Die Auswertung geht fast immer an derselben Stelle schief: bei der Verwechslung mit dem Checkout-Abbruch. Das sind zwei verschiedene Abschnitte desselben Wegs. Der Warenkorbabbruch umfasst alles, was ab dem Hineinlegen des Produkts passiert, auch das Preisvergleichen in einem anderen Shop oder das Aufheben des Warenkorbs für einen anderen Tag. Der Checkout-Abbruch beginnt später, wenn der Nutzer den Bezahlvorgang bereits gestartet hat, und deckt nur die Schritte für Daten, Versand und Zahlung ab.
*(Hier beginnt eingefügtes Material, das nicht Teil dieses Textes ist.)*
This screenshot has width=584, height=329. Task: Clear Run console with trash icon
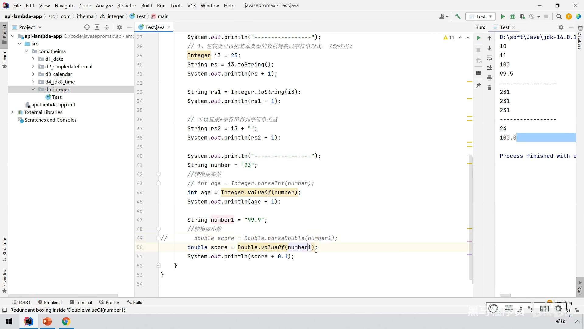(489, 88)
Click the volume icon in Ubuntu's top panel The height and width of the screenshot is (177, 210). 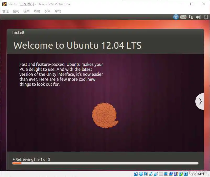coord(198,17)
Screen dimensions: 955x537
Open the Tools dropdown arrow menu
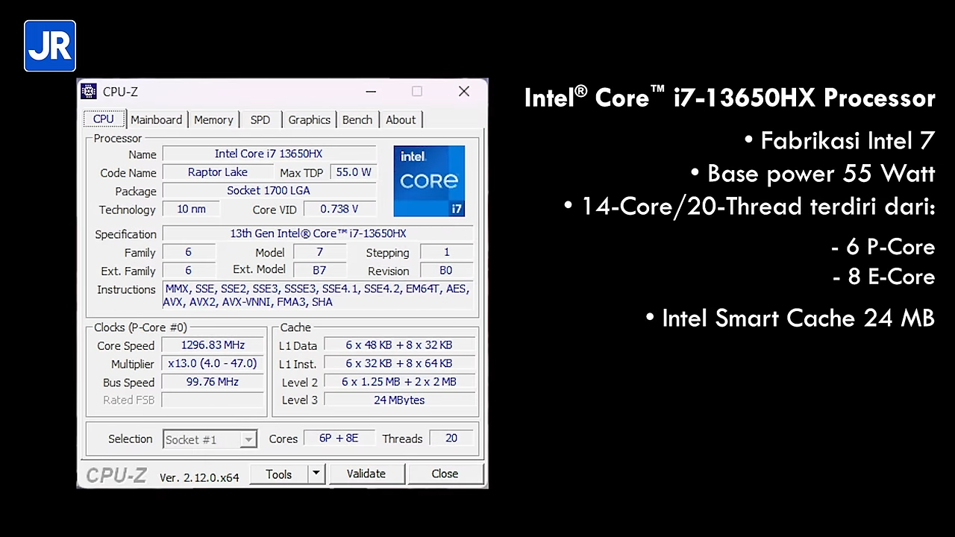[316, 474]
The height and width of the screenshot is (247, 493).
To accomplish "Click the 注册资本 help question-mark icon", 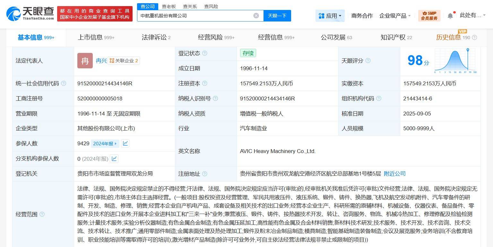I will (204, 83).
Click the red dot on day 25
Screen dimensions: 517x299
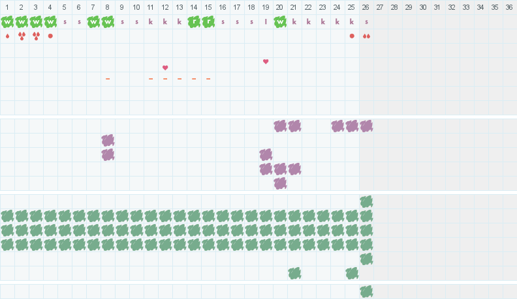pos(352,36)
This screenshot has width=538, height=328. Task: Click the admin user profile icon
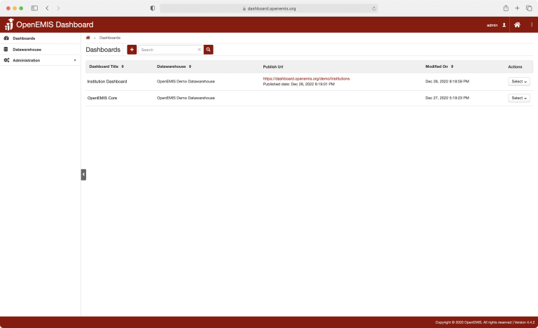click(x=504, y=24)
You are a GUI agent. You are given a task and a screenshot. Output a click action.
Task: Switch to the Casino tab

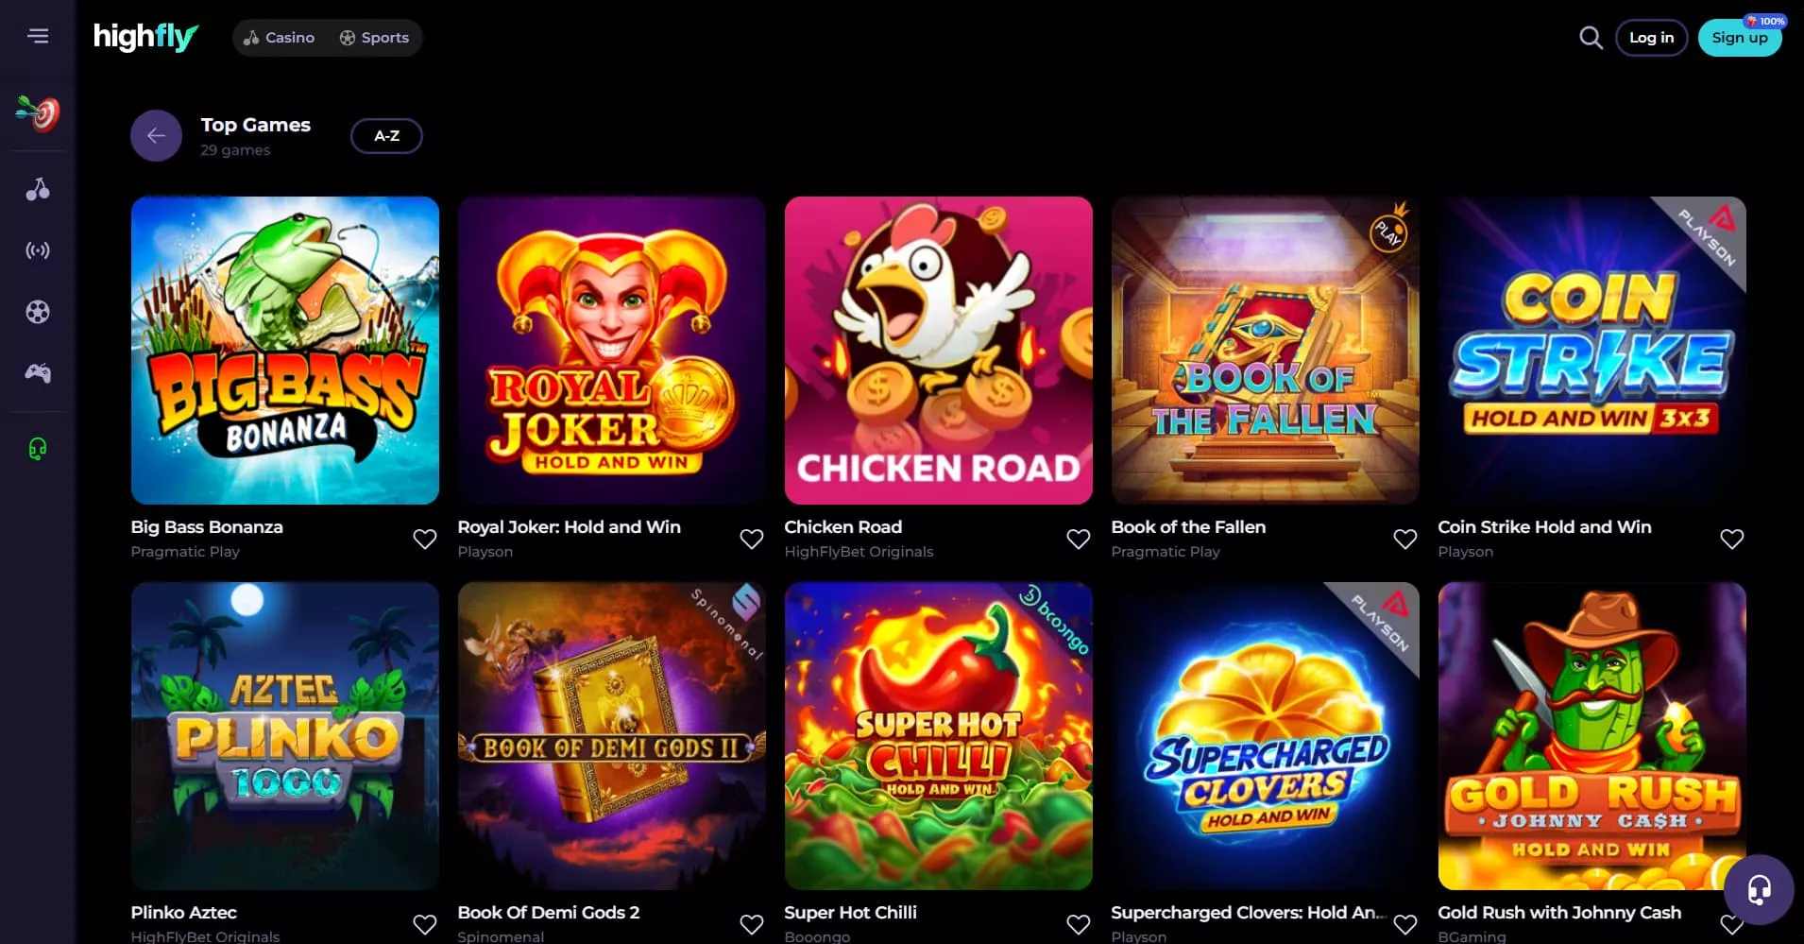click(x=279, y=38)
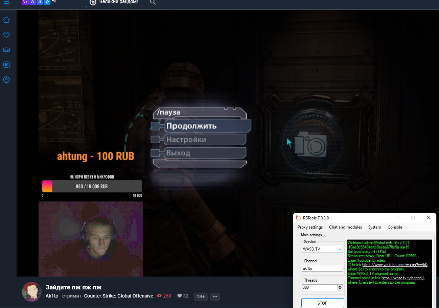Increase Threads value with the up arrow

click(x=340, y=286)
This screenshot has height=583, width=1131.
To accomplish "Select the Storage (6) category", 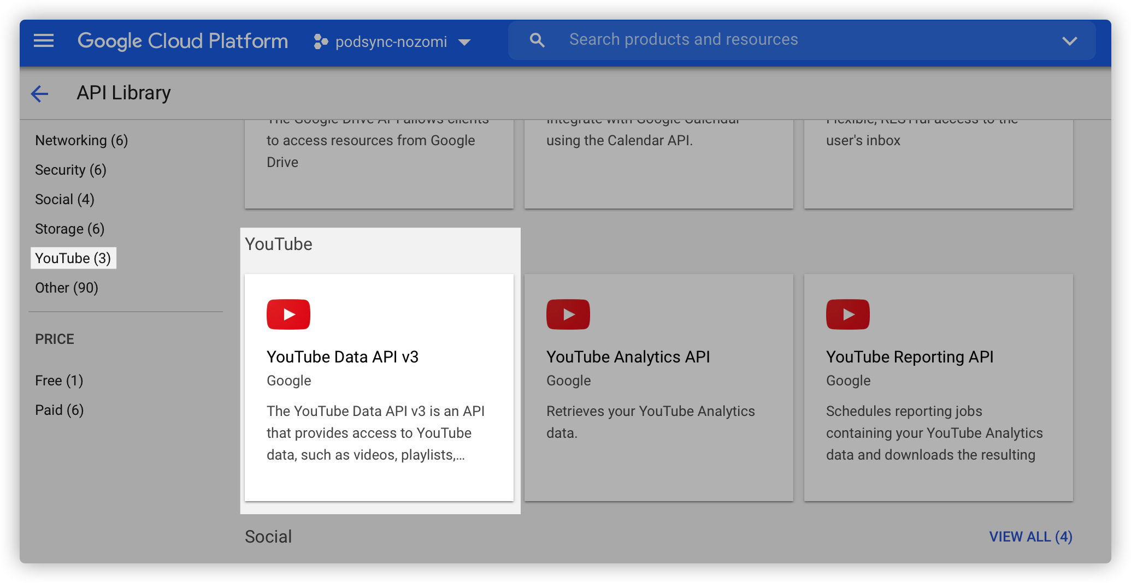I will click(69, 229).
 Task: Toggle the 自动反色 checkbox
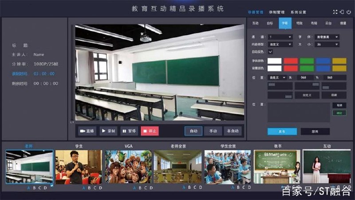click(x=270, y=52)
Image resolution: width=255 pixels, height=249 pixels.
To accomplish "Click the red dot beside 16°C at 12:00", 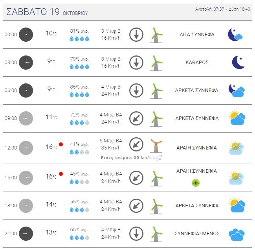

Praktisch bedeutet das: Die beiden Werte stimmen nie überein und sind nicht austauschbar. Der Warenkorbabbruch fällt immer höher aus, weil er auch jene erfasst, die den Warenkorb als Merkliste oder als Rechner für den Endpreis inklusive Versand nutzen. Der Checkout-Abbruch liegt niedriger und ist teurer: Dort hatte sich der Nutzer bereits für den Kauf entschieden, und etwas hat ihn aufgehalten. Wer beide Werte vermischt, schreibt dem Zahlungsdienst ein Problem zu, das auf der Produktseite lag, oder umgekehrt.